Ora, quando qualquer controvérsia adentra no átrio solene da Justiça, não há de se rebelar por antecipação contra os que tomaram a iniciativa para o fim colimado. Se tal atitude foi tomada por intoleráveis interesses de cunho pessoal ou, até mesmo (o que no caso, não seria crível!), por ódio sistemático à sua administração, cabe ao Poder Judiciário, serena e imparcialmente, julgar!
- CARLOS ALBERTO MARICATO, de Londrina.
Casa do Papai Noel
Tenho lido e acompanhado atentamente os artigos que Walmor Macarini vem escrevendo na Folha de Londrina, e quero parabenizá-lo pela clareza com que expressa a sua opinião, que representa o pensamento da grande maioria dos leitores londrinenses, que amam a cidade e tudo o que diz respeito à melhoria da qualidade de vida do seu povo. Lendo a crônica sobre a Casa do Papai Noel às margens do Igapó, ganhei entusiasmo para enviar-lhe artigo entitulado O Natal explicado. Esse artigo foi produzido por cristãos de Brasília-DF, e há alguns anos me chegou às mãos. Depois de pesquisa detalhada sobre os acontecimentos comemorados no dia 25 de dezembro, esse artigo explica o que realmente é o Natal à luz da Bíblia. Sou cristão, e o meu objetivo não é polemizar, mas sim seguir sempre a verdade e ganhar luz, dia-a-dia, pela palavra de Deus.
- ROBISON KEMMER, Londrina.
Miguel Arraes
A entrevista com o governador de pernambuco, Miguel Arraes, publicada domingo na Folha, demonstra claramente como nossas esquerdas estão desorientadas e não conseguem apresentar um contra-modelo à globalização, tendência mundial acelerada após a queda do Muro de Berlim. O sr. Miguel Arraes, de passado tão combativo, deve estar a esta altura da vida se perguntando se valeu a pena dedicar toda uma vida a uma causa falida.
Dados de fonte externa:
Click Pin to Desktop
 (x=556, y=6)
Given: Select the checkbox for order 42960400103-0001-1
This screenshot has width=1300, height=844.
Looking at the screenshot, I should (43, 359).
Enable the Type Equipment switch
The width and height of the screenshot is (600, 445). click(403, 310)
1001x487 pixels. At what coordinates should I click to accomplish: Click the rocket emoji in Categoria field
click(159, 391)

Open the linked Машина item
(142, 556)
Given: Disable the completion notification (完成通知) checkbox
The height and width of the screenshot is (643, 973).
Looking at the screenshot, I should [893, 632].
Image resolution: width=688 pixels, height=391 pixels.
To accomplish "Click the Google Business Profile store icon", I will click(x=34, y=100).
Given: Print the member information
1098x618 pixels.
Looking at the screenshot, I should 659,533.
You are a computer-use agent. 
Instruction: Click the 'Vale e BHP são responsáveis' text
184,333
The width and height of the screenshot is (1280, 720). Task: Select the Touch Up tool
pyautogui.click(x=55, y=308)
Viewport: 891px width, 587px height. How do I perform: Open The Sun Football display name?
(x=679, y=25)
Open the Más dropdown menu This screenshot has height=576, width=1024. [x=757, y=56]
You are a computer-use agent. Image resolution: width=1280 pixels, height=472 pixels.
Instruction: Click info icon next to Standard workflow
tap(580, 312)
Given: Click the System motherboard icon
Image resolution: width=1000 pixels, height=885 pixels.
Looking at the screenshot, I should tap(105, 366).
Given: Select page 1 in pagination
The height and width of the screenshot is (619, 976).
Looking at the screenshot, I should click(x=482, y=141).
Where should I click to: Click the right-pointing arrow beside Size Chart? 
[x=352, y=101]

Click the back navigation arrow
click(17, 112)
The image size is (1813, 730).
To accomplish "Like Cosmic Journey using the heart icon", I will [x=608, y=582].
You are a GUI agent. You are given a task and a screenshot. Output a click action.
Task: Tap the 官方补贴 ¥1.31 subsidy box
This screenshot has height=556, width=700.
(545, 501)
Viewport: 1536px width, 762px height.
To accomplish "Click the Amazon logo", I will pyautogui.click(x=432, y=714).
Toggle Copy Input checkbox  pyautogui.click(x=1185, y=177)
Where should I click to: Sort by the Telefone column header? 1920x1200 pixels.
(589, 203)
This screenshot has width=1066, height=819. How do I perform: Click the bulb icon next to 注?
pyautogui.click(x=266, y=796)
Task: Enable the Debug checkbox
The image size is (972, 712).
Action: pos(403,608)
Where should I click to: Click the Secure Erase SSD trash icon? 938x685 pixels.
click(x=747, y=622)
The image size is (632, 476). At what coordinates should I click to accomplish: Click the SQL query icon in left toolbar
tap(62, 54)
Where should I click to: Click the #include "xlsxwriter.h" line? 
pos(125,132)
- ROBERTO PENTEADO, Umuarama.
Pito do governador
Li com surpresa a revolta de Valdecir Trindade, de Londrina, com os estudantes e professores no dia da posse dos novos secretários de Estado. Não era hora, nem lugar para protestos de espécie alguma, muito menos de pessoas que se dizem estudantes e professores. Bem fez Jaime Lerner de, delicadamente, reservar uns minutinhos, nos intervalos da cerimônia, para os desordeiros penetras descarregarem sua fúria e falta de educação. Muito bem, governador. Vamos pôr ordem no nosso Estado, já que não podemos fazê-lo no País inteiro. Se os estudantes- que consideramos o futuro da Nação - e seus mestres quiserem protestar, argumentar etc., marquem audiência com Lerner, e lá façam reclamação, protesto, mas como gente civilizada, com princípios de boa educação. Afinal, estudam para quê? Minha admiração ao Governador pela sábia atitude. Gostei. Queria de estar presente para me divertir com o pito que os baderneiros levaram.